July 09, 2007
Supreme Court rules on permanent establishment in the outsourcing industry
The Supreme Court of India (“Supreme Court”) has earlier this morning, pronounced in a landmark judgment that the performance of back-office and other outsourced services, by a captive group company to its parent company should not per se create a permanent establishment (“PE”) of the parent company in India . The Supreme Court thus disposed of the special leave petition (“SLP”) filed by the revenue authorities against the ruling of the Authority for Advance Rulings (“AAR”) in matter of Morgan Stanley & Co. U.S. (“Morgan Stanley”). However on account of services rendered by personnel of the parent company on deputation to the captive service provider, the Supreme Court held (in the context of the India U.S. Tax Treaty) that it would constitute a PE. Nevertheless the Supreme Court also held that personnel of the parent company engaged in stewardship activities in the captive group company, would not constitute a PE for the parent company in India . Thus multinationals enterprises would have to henceforth structure inter-company assignments for their employees with careful consideration.

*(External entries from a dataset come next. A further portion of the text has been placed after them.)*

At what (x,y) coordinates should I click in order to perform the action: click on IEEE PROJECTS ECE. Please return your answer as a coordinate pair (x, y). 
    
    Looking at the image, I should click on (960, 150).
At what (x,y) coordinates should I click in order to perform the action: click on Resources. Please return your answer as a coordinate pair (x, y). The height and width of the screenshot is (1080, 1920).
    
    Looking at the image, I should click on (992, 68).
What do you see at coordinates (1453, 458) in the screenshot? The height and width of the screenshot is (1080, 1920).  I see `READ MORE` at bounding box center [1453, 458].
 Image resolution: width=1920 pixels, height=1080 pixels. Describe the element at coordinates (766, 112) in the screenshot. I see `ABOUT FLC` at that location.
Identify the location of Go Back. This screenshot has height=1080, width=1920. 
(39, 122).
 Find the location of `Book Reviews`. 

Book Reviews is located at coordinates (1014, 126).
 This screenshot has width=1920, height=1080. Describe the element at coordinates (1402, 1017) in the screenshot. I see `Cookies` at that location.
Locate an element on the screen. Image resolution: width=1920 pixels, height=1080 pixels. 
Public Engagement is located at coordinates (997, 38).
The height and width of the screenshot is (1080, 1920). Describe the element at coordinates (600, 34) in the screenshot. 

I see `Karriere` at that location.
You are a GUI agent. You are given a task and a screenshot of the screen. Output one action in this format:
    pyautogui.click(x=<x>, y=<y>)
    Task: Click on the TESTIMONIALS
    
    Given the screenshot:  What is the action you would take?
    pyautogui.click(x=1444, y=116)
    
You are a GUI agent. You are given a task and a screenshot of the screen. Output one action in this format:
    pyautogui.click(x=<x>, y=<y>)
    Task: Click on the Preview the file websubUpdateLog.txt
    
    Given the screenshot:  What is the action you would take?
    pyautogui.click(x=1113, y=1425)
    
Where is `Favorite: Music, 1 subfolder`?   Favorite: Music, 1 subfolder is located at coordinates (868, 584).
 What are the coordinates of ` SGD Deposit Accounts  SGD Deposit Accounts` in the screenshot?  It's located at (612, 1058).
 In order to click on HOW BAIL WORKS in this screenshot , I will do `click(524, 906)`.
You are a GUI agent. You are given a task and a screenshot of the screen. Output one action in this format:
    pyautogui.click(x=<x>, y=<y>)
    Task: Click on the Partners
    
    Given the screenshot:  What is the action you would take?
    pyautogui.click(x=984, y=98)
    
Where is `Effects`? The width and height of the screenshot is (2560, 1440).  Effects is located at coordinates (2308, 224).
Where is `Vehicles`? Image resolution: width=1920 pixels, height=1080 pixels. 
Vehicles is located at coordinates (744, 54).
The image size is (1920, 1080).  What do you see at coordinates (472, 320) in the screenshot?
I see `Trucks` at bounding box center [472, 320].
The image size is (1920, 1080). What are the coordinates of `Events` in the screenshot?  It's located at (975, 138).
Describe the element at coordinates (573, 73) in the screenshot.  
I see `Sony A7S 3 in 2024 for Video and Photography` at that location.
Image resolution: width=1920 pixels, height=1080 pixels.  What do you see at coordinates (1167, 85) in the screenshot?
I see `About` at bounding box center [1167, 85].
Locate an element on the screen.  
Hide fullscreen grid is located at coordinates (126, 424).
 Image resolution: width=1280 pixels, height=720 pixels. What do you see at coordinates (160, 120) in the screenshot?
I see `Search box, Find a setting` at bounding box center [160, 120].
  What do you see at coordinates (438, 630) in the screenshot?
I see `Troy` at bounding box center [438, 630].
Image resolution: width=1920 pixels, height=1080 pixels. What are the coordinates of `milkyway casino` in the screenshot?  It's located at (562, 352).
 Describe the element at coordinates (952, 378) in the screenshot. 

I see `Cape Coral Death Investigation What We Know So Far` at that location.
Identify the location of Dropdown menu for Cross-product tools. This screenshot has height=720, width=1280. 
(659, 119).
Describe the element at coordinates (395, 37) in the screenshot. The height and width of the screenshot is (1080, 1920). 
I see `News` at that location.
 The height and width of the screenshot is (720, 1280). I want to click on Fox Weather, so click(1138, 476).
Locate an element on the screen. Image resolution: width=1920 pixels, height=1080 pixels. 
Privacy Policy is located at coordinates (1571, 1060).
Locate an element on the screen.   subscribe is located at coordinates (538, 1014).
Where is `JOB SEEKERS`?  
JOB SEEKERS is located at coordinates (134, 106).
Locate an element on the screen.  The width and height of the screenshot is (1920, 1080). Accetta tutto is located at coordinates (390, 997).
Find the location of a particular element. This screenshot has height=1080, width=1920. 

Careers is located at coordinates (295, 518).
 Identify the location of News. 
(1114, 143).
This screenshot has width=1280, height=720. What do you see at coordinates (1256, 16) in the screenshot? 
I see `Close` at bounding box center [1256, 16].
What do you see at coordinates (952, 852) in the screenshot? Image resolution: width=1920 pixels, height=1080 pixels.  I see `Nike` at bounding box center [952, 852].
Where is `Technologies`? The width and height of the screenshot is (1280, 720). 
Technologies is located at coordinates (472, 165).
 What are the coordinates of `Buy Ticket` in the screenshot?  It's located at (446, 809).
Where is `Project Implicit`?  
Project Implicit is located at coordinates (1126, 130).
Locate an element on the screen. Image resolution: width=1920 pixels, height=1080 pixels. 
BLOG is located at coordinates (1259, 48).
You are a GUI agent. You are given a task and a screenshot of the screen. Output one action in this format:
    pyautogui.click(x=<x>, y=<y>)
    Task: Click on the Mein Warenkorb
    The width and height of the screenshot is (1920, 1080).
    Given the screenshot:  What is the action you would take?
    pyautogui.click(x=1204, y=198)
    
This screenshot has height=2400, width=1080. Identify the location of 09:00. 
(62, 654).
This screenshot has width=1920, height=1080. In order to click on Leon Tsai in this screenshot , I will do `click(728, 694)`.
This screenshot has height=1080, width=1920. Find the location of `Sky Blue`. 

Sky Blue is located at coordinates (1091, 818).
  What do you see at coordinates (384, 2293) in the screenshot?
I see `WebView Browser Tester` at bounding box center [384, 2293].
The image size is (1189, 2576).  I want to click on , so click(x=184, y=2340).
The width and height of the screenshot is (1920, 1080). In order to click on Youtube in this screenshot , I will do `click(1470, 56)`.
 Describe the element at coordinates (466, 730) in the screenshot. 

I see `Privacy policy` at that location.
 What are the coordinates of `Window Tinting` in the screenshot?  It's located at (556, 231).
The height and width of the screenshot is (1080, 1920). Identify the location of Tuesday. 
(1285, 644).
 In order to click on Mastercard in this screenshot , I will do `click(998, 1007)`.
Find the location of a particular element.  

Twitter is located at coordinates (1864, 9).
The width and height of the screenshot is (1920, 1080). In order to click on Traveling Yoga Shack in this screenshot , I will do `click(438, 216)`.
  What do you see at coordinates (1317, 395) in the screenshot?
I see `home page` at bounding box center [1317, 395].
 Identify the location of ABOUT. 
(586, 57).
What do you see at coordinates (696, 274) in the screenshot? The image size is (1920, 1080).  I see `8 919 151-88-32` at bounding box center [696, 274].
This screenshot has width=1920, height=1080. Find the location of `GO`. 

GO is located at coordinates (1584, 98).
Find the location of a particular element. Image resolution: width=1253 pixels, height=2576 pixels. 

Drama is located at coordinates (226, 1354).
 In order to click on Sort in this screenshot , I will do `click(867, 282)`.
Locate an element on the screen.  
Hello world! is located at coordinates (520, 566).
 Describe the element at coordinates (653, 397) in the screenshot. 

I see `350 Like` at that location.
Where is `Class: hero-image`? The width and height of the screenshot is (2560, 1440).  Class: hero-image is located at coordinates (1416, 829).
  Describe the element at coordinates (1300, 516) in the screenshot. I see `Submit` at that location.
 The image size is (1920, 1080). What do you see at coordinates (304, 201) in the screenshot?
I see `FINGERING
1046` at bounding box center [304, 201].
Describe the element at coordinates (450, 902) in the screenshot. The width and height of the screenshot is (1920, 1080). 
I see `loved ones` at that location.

Morgan Stanley is in the business of providing financial advisory services, corporate lending and securities underwriting services. As is the case with many other multinationals, Morgan Stanley outsources a wide range of high-end support services to its captive group company, Morgan Stanley Advantage Services Private Limited ("MSAS"). Earlier last year the AAR had ruled upon an application by Morgan Stanley that the activities of MSAS will not constitute a PE of Morgan Stanley in India ; the revenue authorities had filed an SLP against this ruling. The Supreme Court has, in today’s judgment re-affirmed the ruling of the AAR in this regard.
With regard to attribution of profits to the PE, the Supreme Court upheld that the Transactional Net Margin Method (“TNMM”) would be the correct method to arrive at a suitable arm’s length price which must be paid by the non-resident enterprise to its PE. The Supreme Court found that the mark-up of 29% being charged by MSAS (based on a transfer pricing study using the TNMM method) was correct and also accepted by the revenue authorities.
The Supreme Court also found that once an arm’s length price has been paid by a non-resident enterprise to its PE in India, nothing further can be attributed. In this regard the Supreme Court noted that the transfer pricing study to determine the arm’s length price will have to properly include the risks taken.
Only the operative part of the judgment has been pronounced in open court and the text of the judgment is to be made public shortly. We will be sending a follow-up hotline after perusing the same.